Indicates the total amount of incoming network traffic on the target server.

This metric includes traffic to your database and to Azure PostgreSQL features like monitoring, logs etc.

Backup storage used

Indicates the amount of backup storage used by this server.

This measure indicates the sum of storage that's consumed by all the full backups, differential backups, and log backups that are retained based on the backup retention period that's set for the server. The frequency of the backups is service managed. For geo-redundant storage, backup storage usage is twice the usage for locally redundant storage.

Total storage

Indicates the maximum amount of storage available for this server.

Storage free

Indicates the amount of storage free on the target server.

A high value is desired for this measure.

Storage utilization

Indicates the percentage of storage utilized by the target server.

Percent

The storage that's used by the service can include database files, transaction logs, and server logs.

If the value of Storage utilization measure is close to 100 percent is an indication of storage bottleneck.

If the value of Storage used measure is near to Total storage measure then it implies that the server is running out of storage space.

Storage used

Indicates the amount of storage currently in use on the target server.

IO utilization

Indicates the percentage of IO utilized by the target server.

Percent

I/O utilization takes both read and write IOPS into consideration.

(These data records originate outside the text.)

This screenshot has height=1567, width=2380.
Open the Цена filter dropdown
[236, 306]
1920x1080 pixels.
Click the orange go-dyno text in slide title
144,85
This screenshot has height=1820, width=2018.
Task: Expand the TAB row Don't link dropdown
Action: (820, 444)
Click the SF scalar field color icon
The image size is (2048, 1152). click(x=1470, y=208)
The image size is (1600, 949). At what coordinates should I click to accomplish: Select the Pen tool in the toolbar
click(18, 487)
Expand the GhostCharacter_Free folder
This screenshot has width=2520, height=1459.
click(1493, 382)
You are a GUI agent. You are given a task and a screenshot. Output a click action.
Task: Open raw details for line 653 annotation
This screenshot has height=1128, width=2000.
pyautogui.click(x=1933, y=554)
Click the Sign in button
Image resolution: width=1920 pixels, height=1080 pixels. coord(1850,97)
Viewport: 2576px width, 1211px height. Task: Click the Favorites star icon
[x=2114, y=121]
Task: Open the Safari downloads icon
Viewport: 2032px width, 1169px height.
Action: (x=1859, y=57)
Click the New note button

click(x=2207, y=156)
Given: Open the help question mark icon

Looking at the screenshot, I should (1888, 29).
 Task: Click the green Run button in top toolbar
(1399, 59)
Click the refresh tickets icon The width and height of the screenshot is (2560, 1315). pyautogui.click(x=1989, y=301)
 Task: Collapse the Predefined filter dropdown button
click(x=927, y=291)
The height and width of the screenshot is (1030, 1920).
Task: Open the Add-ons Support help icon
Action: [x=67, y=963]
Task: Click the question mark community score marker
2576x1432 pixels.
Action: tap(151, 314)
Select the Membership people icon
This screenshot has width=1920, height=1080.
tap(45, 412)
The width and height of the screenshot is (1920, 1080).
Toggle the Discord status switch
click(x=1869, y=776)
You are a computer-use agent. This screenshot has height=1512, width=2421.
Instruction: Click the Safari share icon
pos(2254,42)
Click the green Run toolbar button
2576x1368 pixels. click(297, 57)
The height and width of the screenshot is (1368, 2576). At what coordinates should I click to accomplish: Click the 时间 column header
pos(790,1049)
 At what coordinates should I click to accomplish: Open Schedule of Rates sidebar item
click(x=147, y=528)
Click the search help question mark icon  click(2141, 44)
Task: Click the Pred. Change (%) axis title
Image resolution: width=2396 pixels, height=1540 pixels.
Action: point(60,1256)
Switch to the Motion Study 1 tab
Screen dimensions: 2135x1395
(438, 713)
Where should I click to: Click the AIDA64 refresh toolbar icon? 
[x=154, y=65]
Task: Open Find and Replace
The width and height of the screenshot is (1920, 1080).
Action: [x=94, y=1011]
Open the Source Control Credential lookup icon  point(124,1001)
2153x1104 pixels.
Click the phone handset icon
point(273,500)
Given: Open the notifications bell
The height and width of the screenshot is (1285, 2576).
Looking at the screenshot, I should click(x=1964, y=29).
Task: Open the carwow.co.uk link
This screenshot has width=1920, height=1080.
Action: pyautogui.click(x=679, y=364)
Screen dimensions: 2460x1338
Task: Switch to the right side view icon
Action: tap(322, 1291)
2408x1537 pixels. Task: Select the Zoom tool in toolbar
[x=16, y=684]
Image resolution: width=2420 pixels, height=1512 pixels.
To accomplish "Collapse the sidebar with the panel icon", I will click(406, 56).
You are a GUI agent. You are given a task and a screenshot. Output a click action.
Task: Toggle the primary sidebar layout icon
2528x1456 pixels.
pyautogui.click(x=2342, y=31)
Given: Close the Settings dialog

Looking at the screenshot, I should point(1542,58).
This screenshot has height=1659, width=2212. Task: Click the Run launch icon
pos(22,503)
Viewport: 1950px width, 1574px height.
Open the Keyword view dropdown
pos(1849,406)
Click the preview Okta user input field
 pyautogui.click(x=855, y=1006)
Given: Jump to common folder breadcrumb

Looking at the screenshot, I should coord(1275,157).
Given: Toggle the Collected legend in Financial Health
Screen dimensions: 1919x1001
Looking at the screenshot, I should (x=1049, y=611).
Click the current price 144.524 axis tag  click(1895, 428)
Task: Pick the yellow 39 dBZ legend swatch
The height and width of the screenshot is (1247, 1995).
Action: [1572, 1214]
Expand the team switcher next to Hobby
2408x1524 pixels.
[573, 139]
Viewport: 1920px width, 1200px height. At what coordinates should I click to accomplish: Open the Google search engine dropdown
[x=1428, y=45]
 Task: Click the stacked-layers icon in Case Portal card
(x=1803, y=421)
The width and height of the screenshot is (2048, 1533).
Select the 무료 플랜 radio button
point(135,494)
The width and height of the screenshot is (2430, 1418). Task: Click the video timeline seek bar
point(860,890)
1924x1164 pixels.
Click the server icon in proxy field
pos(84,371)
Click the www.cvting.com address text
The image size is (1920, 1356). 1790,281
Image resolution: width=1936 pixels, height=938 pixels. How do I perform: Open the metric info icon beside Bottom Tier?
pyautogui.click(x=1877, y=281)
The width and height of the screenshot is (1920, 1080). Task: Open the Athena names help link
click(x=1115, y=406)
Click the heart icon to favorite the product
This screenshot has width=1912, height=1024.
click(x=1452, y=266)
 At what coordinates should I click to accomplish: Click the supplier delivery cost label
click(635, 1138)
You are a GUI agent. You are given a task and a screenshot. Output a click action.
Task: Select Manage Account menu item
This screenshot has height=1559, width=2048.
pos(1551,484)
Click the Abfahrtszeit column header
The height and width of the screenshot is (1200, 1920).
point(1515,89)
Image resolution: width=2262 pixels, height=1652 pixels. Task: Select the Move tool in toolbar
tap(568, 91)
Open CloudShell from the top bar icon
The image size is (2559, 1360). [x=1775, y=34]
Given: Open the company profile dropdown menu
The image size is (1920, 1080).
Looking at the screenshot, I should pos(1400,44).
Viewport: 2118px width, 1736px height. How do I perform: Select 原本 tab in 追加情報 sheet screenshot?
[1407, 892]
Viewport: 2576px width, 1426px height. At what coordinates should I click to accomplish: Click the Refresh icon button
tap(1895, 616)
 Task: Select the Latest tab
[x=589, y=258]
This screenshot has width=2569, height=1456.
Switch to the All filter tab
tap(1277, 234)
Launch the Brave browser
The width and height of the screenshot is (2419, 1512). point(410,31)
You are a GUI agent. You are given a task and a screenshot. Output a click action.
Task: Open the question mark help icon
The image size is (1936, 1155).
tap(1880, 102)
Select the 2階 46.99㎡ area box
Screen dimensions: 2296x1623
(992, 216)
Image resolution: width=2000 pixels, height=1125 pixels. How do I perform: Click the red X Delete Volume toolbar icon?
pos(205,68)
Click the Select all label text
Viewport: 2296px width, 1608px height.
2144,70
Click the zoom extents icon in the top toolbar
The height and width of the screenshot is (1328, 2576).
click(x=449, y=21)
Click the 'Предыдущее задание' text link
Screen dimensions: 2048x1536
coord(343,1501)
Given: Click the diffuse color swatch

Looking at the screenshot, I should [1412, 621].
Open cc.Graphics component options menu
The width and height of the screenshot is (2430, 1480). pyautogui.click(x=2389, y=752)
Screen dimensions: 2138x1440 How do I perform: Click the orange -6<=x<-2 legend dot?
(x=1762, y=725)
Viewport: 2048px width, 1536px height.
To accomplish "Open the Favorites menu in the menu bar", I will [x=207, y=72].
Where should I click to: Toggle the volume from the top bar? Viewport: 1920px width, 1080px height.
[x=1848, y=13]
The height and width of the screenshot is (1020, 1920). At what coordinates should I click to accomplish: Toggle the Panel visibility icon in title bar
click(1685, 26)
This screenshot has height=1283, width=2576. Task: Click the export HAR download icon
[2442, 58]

Server log storage utilization

Indicates the percentage of server log storage used out of the server's maximum server log storage.

Percent

If the percentage utilization is high then it is an indication of bottleneck condition.

Server log storage used

Indicates the amount of server log storage used by the target server.

If the value of this measure is near to the maximum storage limit, then it implies that the server is experiencing resource contention.

Server log storage limit

Indicates the maximum amount of server log storage available for the target server.

Replica lag time

Indicates the number of seconds the replica is behind in replaying the transactions received from the source server.

Seconds

This measure is available for replica servers only.

Max lag across replicas

Indicates the lag in bytes between the primary and the most-lagging replica.

This measure is available for the primary server only.